The interplay of proteins and curvature of biological membranes are well known to regulate cell morphology and a variety of cell functions. Hybrid models describe proteins as rigid particles interacting with a continuous plate-like membrane. They have quite a history in biological physics but have been analyzed only recently from a mathematical point of view.
The analysis is based on a variational formulation in terms of minimization problems for the energy given in terms of the linearized Canham-Helfrich energy in the Monge-Gauge for membrane deformation, and with membrane-particle interactions represented by hard constraints or by penalization.
A crucial aspect of advanced hybrid models concerns ﬂuctuations caused by thermal eﬀects and the surrounding medium. One can derive a formal overdamped Langevin equation to describe the dynamics, but this equation is only well posed in the limit of infinite timescale separation, where the membrane fluctuates much faster than the proteins. Without this assumption, the mathematical meaning of the Langevin equation is dubious due to the inherent irregularity of the problem. The equation even seems far out of reach of novel techniques in the field of stochastic partial differential equations (SPDEs) that are designed specifically to deal with singularities, such as Hairer’s regularity structures.
A natural simplification is to not take the membrane as a minimizer of the energy, but rather to sample it randomly from the Gibbs measure associated to the energy. In the zero temperature limit we would then recover minimizers. Unfortunately, typical realizations of a random membrane sampled from the Gibbs measure are non-differentiable. This leads to the problem of constructing diffusions in non-smooth manifolds, which seems related to the recently constructed Liouville Brownian motion.
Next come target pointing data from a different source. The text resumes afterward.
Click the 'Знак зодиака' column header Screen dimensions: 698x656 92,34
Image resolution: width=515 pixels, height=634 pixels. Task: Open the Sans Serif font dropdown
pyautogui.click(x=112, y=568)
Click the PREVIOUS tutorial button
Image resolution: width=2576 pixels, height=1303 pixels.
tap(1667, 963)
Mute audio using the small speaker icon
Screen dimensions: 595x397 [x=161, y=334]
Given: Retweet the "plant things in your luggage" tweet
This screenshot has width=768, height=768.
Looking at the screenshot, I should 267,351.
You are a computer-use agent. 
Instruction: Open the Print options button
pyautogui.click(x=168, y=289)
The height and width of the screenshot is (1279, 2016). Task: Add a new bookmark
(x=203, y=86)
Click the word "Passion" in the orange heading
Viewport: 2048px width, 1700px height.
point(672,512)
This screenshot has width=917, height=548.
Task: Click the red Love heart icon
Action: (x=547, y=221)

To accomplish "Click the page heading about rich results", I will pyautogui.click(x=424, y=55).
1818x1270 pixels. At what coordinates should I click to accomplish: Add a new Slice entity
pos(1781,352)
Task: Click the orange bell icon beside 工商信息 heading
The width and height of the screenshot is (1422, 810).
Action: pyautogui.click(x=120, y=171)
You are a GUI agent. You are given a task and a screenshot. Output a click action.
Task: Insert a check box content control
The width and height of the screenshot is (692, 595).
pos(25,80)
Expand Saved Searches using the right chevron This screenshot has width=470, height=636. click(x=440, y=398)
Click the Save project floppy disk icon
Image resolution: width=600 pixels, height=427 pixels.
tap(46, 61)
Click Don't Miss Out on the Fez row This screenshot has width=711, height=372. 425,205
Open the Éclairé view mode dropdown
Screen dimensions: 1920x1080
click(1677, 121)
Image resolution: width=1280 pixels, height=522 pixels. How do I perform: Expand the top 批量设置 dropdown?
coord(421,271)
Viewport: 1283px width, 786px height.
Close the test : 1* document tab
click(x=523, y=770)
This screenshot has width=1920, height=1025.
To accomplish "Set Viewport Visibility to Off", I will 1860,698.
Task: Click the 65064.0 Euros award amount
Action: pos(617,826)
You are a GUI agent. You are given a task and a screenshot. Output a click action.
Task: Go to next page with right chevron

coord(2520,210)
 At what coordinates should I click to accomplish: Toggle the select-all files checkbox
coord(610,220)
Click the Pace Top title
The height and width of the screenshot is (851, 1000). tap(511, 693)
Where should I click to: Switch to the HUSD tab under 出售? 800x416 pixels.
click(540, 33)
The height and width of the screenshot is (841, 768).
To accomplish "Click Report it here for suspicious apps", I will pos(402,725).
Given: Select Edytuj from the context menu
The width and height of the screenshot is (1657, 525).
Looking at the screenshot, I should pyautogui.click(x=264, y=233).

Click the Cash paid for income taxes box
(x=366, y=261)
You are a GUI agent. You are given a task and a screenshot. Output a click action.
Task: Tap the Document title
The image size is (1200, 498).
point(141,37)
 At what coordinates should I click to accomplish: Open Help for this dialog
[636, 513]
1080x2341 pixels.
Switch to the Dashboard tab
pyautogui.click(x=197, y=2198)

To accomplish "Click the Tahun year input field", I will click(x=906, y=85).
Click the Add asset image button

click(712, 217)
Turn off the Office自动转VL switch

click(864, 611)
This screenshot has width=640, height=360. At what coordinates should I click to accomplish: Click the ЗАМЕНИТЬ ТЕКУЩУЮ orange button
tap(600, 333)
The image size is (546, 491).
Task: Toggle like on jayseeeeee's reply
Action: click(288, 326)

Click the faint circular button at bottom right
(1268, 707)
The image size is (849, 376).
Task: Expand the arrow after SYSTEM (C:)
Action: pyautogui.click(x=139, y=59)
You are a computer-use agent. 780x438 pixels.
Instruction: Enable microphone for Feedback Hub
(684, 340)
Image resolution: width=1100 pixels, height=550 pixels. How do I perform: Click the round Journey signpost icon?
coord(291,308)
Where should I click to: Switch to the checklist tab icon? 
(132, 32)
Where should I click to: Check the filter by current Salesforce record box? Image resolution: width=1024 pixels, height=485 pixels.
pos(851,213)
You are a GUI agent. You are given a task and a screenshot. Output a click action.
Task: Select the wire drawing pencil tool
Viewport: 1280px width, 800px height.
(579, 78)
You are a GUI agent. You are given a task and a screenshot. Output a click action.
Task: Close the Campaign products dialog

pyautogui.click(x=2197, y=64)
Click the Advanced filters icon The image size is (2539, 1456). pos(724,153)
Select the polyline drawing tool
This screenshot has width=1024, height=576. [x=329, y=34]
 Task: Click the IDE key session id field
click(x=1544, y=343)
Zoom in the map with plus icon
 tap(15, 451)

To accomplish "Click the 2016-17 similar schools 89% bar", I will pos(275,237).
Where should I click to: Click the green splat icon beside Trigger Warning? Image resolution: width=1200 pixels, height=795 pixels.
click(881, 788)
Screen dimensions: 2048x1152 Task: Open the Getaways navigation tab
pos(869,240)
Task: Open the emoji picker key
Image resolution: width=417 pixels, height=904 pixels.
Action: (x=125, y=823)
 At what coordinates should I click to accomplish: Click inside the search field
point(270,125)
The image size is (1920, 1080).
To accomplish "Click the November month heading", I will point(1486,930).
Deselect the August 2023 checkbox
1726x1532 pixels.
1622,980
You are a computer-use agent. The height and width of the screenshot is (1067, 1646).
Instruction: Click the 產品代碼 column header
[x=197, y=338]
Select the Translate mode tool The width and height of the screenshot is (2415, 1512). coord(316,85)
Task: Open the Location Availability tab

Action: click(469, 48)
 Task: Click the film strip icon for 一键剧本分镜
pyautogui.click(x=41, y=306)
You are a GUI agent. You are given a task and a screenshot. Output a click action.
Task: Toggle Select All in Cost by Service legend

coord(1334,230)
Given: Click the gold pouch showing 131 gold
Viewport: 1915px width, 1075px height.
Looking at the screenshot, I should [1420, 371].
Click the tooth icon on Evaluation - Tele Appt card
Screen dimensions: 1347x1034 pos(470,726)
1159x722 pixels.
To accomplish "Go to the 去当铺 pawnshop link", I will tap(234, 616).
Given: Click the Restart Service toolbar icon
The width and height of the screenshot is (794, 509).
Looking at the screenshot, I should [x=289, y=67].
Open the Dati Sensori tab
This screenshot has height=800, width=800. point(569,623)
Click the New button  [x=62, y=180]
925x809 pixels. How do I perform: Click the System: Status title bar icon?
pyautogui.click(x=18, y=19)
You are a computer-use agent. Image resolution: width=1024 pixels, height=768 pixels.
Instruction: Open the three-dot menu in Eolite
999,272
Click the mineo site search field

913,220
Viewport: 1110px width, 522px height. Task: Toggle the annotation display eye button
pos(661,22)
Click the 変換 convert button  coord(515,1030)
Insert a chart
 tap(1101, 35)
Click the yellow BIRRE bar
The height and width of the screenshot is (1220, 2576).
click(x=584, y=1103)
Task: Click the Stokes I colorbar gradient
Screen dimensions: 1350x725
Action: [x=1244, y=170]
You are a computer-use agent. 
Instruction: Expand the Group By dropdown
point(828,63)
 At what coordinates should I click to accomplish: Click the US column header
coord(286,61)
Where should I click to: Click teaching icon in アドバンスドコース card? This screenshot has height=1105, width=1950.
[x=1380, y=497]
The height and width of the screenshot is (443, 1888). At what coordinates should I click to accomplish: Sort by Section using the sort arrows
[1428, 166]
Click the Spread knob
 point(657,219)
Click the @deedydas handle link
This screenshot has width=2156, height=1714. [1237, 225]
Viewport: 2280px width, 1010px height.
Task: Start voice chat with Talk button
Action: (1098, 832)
Similar mathematical problems arise in fluctuating hydrodynamics, where the aim is to describe the evolution of large (but finite) numbers of interacting particles by means of suitable SPDEs. A typical example is the Dean-Kawasaki equation for the density of particles that appears in fluctuating fluid dynamics. From a mathematical point of view, this equation is severely ill posed due to the irregularity of the noise, unless we carefully interpret it through a martingale problem.
Nonetheless the Dean-Kawasaki equation is useful. For example, it allows us to heuristically guess the large particle number limit, including law of large numbers, central limit theorem, and large deviation rate function. Moreover, the SPDE formulation naturally leads to formal finite element discretizations of the particle dynamics that are successfully applied in practice but without theoretical justification.
Our goal is to rigorously justify the finite element discretization and to derive explicit error bounds. This is a subtle problem, as the martingale problem for the Dean-Kawasaki equation is only well defined after a very fine tuning of the parameters: Recently Konarovskyi, Lehmann and von Renesse showed that slightly changing one of the parameters in the equation leads to an ill posed problem without solutions.